[Standards] XMPP in ENUM / ENUM in XMPP
stpeter at jabber.org
Wed Jan 31 15:57:47 UTC 2007
Matthias Wimmer wrote:
> Hi Jacek!
> Wow ... I just noticed that we have
> http://www.ietf.org/internet-drafts/draft-ietf-enum-xmpp-01.txt solving
> my first point. :-) I wasn't aware of this internet draft.
Yes, I've communicated with the author of that spec.
Also I've been chatting with an admin from e164.org about getting ENUM
support into XMPP systems -- he is quite keen on it. His one-sentence
summary of ENUM is:
"You take a phone number, reverse and dot notate it, do a look up for
NAPTR records, the right hand side is used for a regex replacement (you
can add \\1 for wild cards etc, but that's about it), and you end up
with a URI."
But I still need to read RFC 2915 etc. to understand it more fully.
> Jacek Konieczny schrieb:
>>> There is already an enumserivce for presence (RFC 3953) but none for
>>> instant messaging. So we could either defining an enumservice for the
>>> "im:" URI scheme and/or more XMPP-like for the "xmpp:" URI scheme.
>> I generally prefer xmpp: URIs for XMPP-reachable entities over im: URIs.
> Well it depends on what they are used for. Personally I prefere xmpp
> IRIs for use cases, that are special for XMPP. While I prefere "im:" for
> writing down instant messaging addresses.
> A typical user is not interested in the protocol he uses, but just wants
> to send a message to someone. The im: prefix hides the protocol from the
> user and allows an application to transparently select the protocol used
> to start communications.
True. But it also introduces all sorts of weird resolution methods.
> The reason why we currently do not really see any advantage of the im:
> scheme might be, that the XMPP community talks about interoperability,
> but does not really do much about it. We have standards for
> interoperating with other IM networks (RFC 3922, RFC 3923,
> draft-saintandre-xmpp-simple-08), but I currently see no big progress in
> deployment of these specifications.
Mostly because (1) big companies are interested in XMPP-SIMPLE interop
but open-source developers are not, (2) there are multiple flavors of
SIMPLE (MS, IBM, etc.) but even they don't interoperate and (3) SIMPLE
is not yet widely deployed on the open Internet (only in things like
Microsoft LCS, which doesn't federate at all).
>> Seems ok to me. How would such JIDs work with Jingle and other protocols
>> that may be useful with E.164 numbers? Doesn't any of the protocols
>> require node part in the JID?

Data section:
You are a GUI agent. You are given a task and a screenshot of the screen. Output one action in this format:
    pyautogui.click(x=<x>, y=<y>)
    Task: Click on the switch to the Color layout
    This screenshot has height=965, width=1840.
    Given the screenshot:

==

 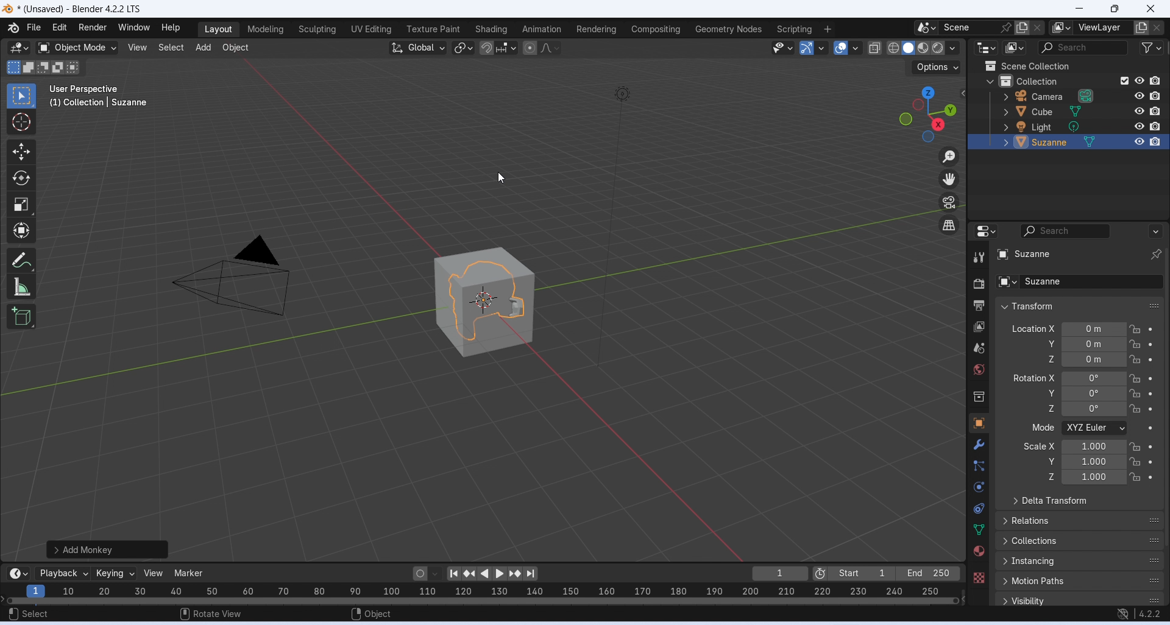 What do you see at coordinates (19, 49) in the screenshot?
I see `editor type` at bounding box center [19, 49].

Exercises:
1. Copy the rows from the line with "What do you" to the line with "center [19, 49].", leaving out the picture.
2. Continue the mailing list post on ENUM and XMPP from where it stops.

Written answers:
1.
  What do you see at coordinates (19, 49) in the screenshot?
I see `editor type` at bounding box center [19, 49].

2.
> Indeed this will require some more thoughts ... also the interworking of
> E.164 and rosters in that case.
>>> For a client to be able to know if the server supports ENUM, we
>>> should define a service discovery feature, that is advertized by such
>> Not ENUM, but rather E.164 addressing. If it is done server-side then it
>> doesn't matter what mechanism is used to resolve the address or what
>> kind of protocol is used to reach the target. I can imagine VoIP
>> gateways integrated into server that would handle E.164 number calls.
>> And practically no specific client support would be needed (just let the
>> user enter E.164 addresses).
My e164.org friend reports:
The FreeSwitch guys have these URIs stored for +1 (641) 985-7858:
22.214.171.124.126.96.36.199.4.6.1.e164.org. 600 IN NAPTR 100 10 "u" "E2U+xmpp"
"!^.*$!xmpp:888 at jabber.asterlink.com!" .
188.8.131.52.184.108.40.206.4.6.1.e164.org. 600 IN NAPTR 100 99 "u" "E2U+xmpp"
"!^.*$!xmpp:freeswitch at gmail.com!" .
>>> (Alternative solution would be to define a new iq protocol, that a
>>> server can offer, that does the ENUM DNS resolving. This protocol
>>> could be used by a XMPP client to query the E.164 address and get
>>> back an XMPP address that can be used as destination JID of a stanza.)
>> This would make easier to use E.164 for XMPP<->XMPP communication --
>> after getting the real JID it is regular communication between two
>> regular JIDs, but would make a bit harder to implement transparent
>> gateways to other services, I think.
Why exactly would we want/need E.164 for XMPP<->XMPP communication? I'm
not saying we don't, it's just that I'm still learning about E.164.
XMPP Standards Foundation
-------------- next part --------------
A non-text attachment was scrubbed...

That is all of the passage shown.